Outra metáfora para falar do amor e da fortaleza de Deus é a rocha. E aí, muitas vezes, a gente pensa em grandeza, imensidão, fortaleza. Mas outra possibilidade é ver a rocha como aquelas pedras usadas pelas mulheres para dar à luz, para o parto. Era uma forma de “cadeira de parto”, onde pedras eram colocadas de uma forma que as mulheres se acocoravam sobre elas e nessa posição davam à luz. Esta prática era comum nas culturas do antigo Israel, bem como é atestado em evidências arqueológicas também de culturas circundantes, como o Egito e a Mesopotâmia. Essas pedras também podiam receber atribuições divinas.

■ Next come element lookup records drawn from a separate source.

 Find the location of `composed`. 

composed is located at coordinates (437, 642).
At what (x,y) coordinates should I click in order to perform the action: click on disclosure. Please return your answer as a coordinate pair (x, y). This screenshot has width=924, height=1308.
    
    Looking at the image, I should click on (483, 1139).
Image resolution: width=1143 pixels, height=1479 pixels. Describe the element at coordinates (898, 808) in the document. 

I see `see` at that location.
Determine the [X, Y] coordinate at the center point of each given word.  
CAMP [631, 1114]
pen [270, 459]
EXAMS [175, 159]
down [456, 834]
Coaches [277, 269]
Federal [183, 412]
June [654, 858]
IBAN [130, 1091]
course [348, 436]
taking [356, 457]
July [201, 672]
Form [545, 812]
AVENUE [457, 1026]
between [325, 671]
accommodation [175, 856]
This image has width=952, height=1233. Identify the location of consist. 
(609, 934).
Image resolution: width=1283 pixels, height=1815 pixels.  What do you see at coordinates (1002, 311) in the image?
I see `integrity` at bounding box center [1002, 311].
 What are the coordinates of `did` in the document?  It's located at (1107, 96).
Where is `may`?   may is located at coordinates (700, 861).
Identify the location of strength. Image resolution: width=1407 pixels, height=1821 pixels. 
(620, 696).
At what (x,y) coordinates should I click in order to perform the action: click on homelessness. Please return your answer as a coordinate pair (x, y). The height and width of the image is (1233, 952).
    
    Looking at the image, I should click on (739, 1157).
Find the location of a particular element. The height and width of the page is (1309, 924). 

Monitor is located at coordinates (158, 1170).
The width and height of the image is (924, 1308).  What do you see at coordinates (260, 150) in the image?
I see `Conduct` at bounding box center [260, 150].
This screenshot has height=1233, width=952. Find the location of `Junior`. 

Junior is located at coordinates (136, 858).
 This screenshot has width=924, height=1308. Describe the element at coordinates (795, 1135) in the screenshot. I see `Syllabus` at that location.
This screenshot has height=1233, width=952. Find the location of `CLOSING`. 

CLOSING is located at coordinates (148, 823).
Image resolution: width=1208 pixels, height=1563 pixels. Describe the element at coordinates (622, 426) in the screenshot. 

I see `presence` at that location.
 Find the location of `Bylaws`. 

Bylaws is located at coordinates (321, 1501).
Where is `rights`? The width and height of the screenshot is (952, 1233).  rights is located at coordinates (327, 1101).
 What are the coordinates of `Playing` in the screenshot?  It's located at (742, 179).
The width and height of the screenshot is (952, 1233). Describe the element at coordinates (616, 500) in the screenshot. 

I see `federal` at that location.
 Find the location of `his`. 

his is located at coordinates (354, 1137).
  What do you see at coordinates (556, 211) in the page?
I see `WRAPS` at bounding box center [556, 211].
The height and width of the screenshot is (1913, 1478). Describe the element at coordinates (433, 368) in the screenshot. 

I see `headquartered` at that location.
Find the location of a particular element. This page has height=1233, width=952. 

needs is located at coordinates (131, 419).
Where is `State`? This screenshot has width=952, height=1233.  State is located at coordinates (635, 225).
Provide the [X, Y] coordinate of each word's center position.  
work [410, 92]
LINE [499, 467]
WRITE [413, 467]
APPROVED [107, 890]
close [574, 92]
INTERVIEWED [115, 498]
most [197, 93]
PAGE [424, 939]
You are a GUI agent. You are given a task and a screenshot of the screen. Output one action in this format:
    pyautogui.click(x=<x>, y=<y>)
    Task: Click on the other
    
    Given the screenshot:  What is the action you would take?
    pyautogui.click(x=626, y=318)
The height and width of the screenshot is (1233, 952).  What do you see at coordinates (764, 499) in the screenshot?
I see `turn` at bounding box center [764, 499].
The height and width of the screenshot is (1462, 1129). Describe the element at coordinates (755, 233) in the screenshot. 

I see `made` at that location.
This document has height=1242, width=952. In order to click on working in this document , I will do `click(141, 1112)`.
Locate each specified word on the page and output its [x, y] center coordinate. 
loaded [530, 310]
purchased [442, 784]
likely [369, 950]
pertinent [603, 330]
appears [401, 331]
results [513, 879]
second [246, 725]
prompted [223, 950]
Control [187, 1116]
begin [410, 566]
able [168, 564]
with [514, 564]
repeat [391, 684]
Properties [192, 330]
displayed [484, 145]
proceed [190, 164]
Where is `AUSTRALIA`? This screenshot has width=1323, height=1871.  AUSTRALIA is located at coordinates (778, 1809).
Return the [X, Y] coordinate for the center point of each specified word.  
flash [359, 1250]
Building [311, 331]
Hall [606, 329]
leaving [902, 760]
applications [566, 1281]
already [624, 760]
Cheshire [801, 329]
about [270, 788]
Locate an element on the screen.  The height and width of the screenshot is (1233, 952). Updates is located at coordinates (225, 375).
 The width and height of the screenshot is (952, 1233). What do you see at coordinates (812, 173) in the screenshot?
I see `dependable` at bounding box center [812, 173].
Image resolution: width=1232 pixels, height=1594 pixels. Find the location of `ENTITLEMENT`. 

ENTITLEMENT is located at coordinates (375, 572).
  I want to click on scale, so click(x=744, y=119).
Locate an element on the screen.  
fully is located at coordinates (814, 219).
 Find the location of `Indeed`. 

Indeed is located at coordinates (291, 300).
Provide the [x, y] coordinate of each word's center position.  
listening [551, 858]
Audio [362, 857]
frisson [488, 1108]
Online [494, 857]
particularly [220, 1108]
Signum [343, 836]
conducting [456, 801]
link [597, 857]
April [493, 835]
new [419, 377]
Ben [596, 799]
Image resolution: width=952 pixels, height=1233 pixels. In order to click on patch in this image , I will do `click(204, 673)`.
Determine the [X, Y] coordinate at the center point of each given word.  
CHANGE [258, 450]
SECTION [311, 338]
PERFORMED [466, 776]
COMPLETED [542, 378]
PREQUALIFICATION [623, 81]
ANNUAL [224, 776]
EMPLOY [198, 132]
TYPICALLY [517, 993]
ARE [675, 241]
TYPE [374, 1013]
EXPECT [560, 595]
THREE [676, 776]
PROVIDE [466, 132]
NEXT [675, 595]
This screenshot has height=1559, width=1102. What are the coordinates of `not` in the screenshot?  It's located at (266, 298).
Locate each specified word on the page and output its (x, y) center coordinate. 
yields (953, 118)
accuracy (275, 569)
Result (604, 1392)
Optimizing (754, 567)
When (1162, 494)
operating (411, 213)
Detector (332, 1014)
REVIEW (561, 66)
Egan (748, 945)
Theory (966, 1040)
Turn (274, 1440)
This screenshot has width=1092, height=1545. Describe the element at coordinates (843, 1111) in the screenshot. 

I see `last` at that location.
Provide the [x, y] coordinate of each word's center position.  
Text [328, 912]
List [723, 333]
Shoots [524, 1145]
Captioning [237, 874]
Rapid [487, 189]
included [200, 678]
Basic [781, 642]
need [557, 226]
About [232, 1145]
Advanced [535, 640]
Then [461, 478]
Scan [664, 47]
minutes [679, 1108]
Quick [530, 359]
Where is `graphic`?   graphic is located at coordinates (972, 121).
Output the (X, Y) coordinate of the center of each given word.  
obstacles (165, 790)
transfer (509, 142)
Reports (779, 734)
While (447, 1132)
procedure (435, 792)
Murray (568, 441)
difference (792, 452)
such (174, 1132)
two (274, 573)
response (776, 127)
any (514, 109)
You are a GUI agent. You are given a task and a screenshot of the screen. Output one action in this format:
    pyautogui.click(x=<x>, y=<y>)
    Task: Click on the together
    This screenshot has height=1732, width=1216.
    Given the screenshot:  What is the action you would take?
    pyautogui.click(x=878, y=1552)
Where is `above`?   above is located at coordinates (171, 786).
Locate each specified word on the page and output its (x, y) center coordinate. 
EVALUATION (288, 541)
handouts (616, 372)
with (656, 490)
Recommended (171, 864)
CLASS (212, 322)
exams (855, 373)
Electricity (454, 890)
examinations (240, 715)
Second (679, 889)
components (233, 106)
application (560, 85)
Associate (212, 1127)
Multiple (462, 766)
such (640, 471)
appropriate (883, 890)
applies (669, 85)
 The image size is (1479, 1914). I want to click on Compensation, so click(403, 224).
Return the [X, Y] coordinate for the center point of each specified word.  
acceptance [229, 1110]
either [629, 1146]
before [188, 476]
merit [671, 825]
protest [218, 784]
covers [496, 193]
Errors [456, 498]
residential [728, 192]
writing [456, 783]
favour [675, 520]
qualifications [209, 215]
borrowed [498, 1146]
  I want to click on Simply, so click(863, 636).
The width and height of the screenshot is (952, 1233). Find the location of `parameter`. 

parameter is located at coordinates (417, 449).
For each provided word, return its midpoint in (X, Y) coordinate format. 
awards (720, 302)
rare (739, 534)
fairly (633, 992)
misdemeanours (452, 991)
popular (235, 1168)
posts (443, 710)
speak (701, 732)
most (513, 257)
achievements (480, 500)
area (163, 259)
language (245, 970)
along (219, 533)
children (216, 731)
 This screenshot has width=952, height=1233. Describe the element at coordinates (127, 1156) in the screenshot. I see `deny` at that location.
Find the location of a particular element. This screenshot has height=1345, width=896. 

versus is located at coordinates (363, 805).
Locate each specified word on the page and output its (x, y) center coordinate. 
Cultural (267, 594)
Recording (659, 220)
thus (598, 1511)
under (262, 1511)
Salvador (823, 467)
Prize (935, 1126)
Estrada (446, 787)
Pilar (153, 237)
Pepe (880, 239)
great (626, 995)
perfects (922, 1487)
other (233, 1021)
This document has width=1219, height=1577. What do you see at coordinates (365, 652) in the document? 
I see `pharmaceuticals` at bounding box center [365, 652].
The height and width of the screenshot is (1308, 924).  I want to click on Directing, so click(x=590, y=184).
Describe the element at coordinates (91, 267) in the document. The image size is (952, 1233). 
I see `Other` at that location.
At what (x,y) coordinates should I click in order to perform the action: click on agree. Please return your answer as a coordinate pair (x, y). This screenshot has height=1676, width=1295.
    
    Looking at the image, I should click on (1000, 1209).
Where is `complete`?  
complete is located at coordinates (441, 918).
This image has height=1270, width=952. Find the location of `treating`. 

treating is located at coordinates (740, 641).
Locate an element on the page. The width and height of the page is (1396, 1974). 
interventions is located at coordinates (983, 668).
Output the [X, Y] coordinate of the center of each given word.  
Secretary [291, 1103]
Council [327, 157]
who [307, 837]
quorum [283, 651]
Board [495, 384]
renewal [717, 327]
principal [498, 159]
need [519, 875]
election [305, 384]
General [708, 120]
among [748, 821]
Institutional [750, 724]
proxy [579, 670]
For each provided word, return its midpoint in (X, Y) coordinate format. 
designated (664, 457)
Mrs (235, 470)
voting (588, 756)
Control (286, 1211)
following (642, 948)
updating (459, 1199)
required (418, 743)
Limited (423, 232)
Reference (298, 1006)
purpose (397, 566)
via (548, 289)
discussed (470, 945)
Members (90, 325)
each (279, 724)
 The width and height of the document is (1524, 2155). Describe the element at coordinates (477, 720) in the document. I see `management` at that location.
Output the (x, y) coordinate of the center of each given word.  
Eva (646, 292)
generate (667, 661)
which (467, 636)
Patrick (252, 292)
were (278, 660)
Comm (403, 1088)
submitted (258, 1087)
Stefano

Nesse contexto, usar a metáfora da rocha para Deus assume outros significados para as mulheres, que passavam pelas dificuldades do parto na época (e hoje). Partos eram momentos de crise e de perigo. As mortalidades materna e infantil eram muito altas. E nesse momento o pedido pela ajuda de Deus adquire uma voz muito maternal. Alguns textos bíblicos poderiam ser lembrança ou memória desses murmúrios e gemidos. O texto de Dt 32.3-6, 18 fala da rocha que gera e protege. O Sl 78.15-16 alude à rocha em que brota água, fonte de vida. É no Êxodo, com Moisés, que isso acontece, mas água e fonte de vida também acontecem no parto.
4. Símbolo
Sugiro que muitas pedras sejam colocadas no centro, no chão em frente ao altar. Estas pedras podem ser colocadas pelas crianças do Culto Infantil ou pelos jovens, e também pelos pais. Muitas e variadas pedras coloridas, de diversos tamanhos. Aqui pode ser usada muita criatividade. As pedras podem ser colocadas dentro de sacos com cheiros, com ervas ou em potes com água, ou também em potes de argila com terra. No final, as pedras devem ser entregues às mães. Aqui também podem ser envolvidos os pais, os filhos e as filhas, os jovens, as crianças, de acordo com a realidade que mais está em evidência ou deve ser fortalecida na comunidade.
Essas pedras, de diversos tamanhos, formas e coloridos, representam a diversidade, a pluralidade de possibilidades de ser mãe, de exercer a maternidade. Não temos UM manual, nem A forma. Mas somos aprendizes e aprendentes como e com os nossos filhos e nossas filhas. É essa atitude de processo e de aprendizado constante que marca a maternidade. As pedras mostram, num primeiro momento, o lado duro, perene, eterno, o que também é importante. Mas o seu colorido mostra a diversidade, a pluralidade, a heterogeneidade. Pedras podem representar os tropeços, as dificuldades, os momentos difíceis que encontramos na tarefa de ser mães. Mas podem lembrar também a idéia de fortaleza, de apoio, de colocar a cabeça, como Jacó colocou sua cabeça numa pedra e sonhou com Deus.
5. Bênção
Que Deus abrace vocês com amor de pai, cuide de vocês com carinho de mãe, faça vocês sorrirem com a ternura de uma criança e guie vocês com a sabedoria de avós. Amém.
Bibliografia
REINHARTZ, Adele. Mulheres anônimas e o colapso da monarquia: um estudo de técnica narrativa. In: BRENNER, Athalya. (Org.) Samuel e Reis a partir de uma perspectiva de gênero. São Paulo: Paulinas, 2003. p. 55-84.
FONTAINE, Carole. A influência na estrutura sapiencial de 2 Samuel 11-12 e 1 Reis 3. In: BRENNER, Athalya. (Org.) Samuel e Reis a partir de uma perspectiva de gênero. São Paulo: Paulinas, 2003. p. 184-205.
CAMP, Claudia V. 1 and 2 Kings. In: NEWSOM, Carol A.; RING, Sharon H. (Ed.) The Women’s Bible Commentary. Kentucky: Westerminster/John Knox Press, 1992. p. 96-109.